Lettres de Nouvelle-Calédonie : mon abécédaire

Après un mois passé sur le Caillou, voici un compte-rendu de mon expérience calédonienne. Des choses vues, lues, entendues, vérifiées (ou pas) et résumées (ou pas) en 26 lettres.

A comme Aridité. C’est la première chose qui m’ait marquée à mon arrivée : la Nouvelle-Calédonie (en tout cas sa côte ouest) est un pays sec, où la végétation est loin d’être aussi dense qu’à Tahiti. Avec sa terre rouge et ses paysages de savane, on se croirait en Australie, voire en Afrique.

B comme Brousse. En Calédonie, on ne parle pas de campagne, mais de brousse.

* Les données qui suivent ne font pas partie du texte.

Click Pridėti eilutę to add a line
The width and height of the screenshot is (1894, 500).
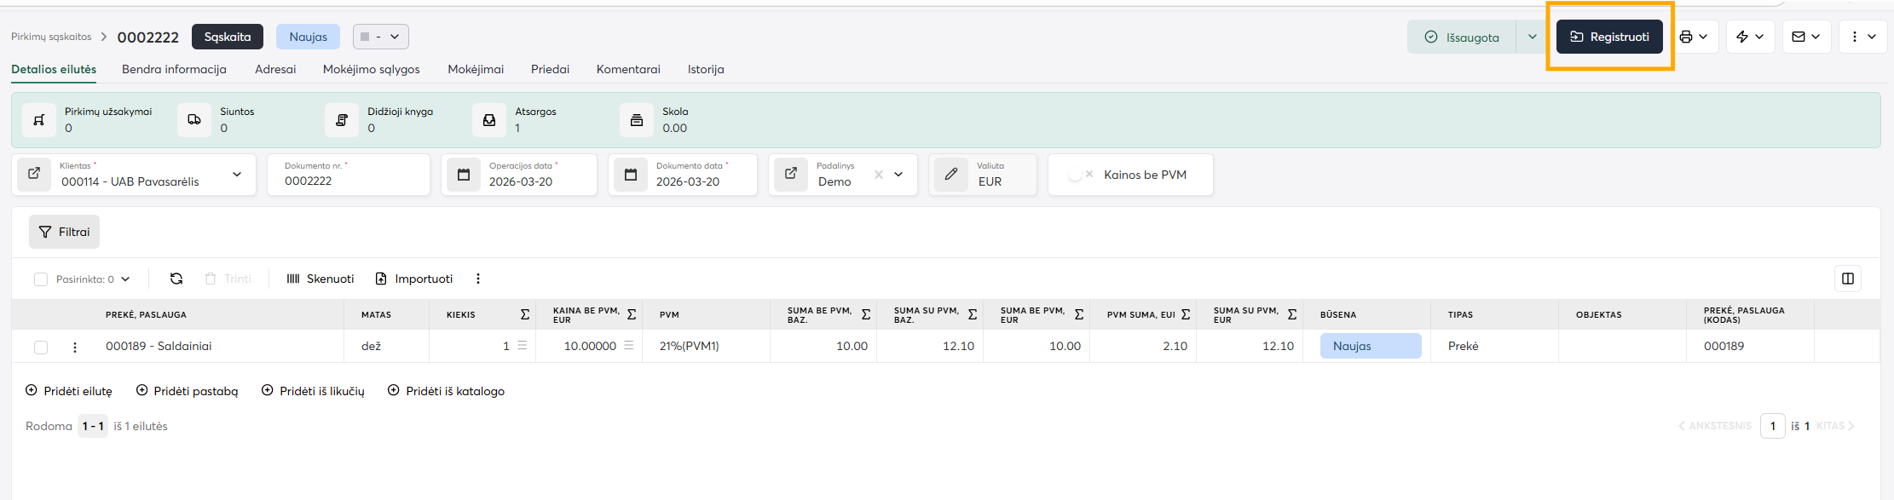coord(69,391)
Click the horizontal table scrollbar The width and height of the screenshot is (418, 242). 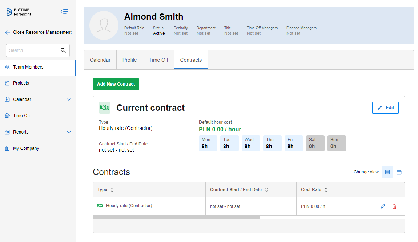[x=176, y=217]
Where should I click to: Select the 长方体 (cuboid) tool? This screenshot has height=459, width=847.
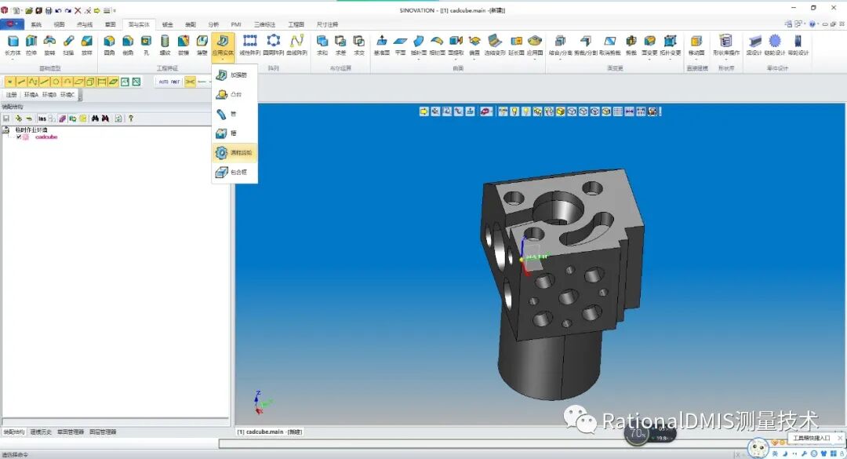click(x=13, y=43)
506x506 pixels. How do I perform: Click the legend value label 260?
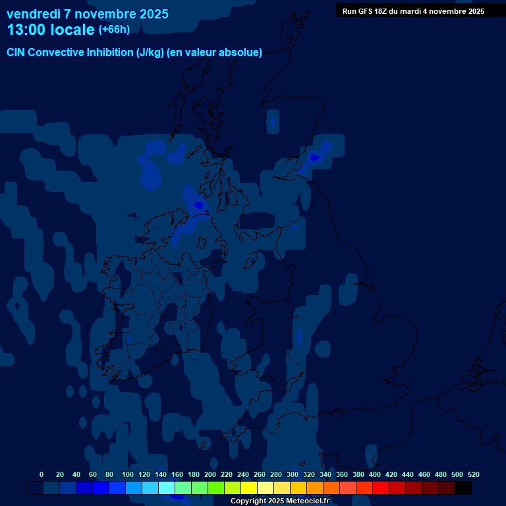pyautogui.click(x=260, y=474)

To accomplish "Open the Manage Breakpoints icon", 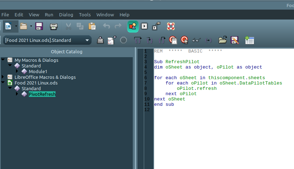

C comme Cricket. Idée sujet pour L’Equipe Mag : alors que le cricket est à peu près aussi pratiqué en Métropole que le curling sur Mars, ce sport déchaîne depuis longtemps les passions en Nouvelle-Calédonie, en particulier chez les femmes. Ces dernières le pratiquent en tenue traditionnelle (robe mission), avec des battes taillées à la main et des balles fabriquées à partir de la sève d’un des arbres les plus emblématiques du territoire : le banian. Importé par les missionnaires anglais, c’est devenu un sport traditionnel en Calédonie, avec des règles différant du cricket du Commonwealth.

Match de cricket en Province Sud

D comme Diversité. La population calédonienne a beau vivre sur une île, elle n’en est pas moins hétérogène : outre les indigènes Kanaks, qui comptent pour près de la moitié des 250 000 habitants de l’archipel, on trouve des Caldoches (descendants d’anciens bagnards ou de colons libres européens), des Polynésiens du Sud (essentiellement de Wallis et Futuna), des Tahitiens,  des Indonésiens, des Vietnamiens, des Chinois et bien sûr des Métropolitains. Diversité linguistique également, car on compte 28 langues Kanaks différentes !

E comme Economie. La Nouvelle-Calédonie possède l’une des économies les plus fortes de l’outre-mer français. J’avais déjà pu m’en rendre compte quand j’étais à Tahiti, où la Calédonie est regardée à la fois avec respect et jalousie. Principal raison de ce succès : le nickel, dont l’archipel possède un quart des réserves mondiales connues. Plus grosse société locale, la Société Le Nickel (SLN) est le premier employeur privé sur le territoire, avec 2 400 salariés. Une aubaine pour le gouvernement calédonien, qui peut se vanter d’un taux de chômage particulièrement faible depuis quelques années (environ 5% en 2008).

F comme Football. La personnalité calédonienne la plus connue est un ancien footballeur, champion du monde en 1998 et d’Europe en 2000 : Christian Karembeu, alias « le cheval fou ».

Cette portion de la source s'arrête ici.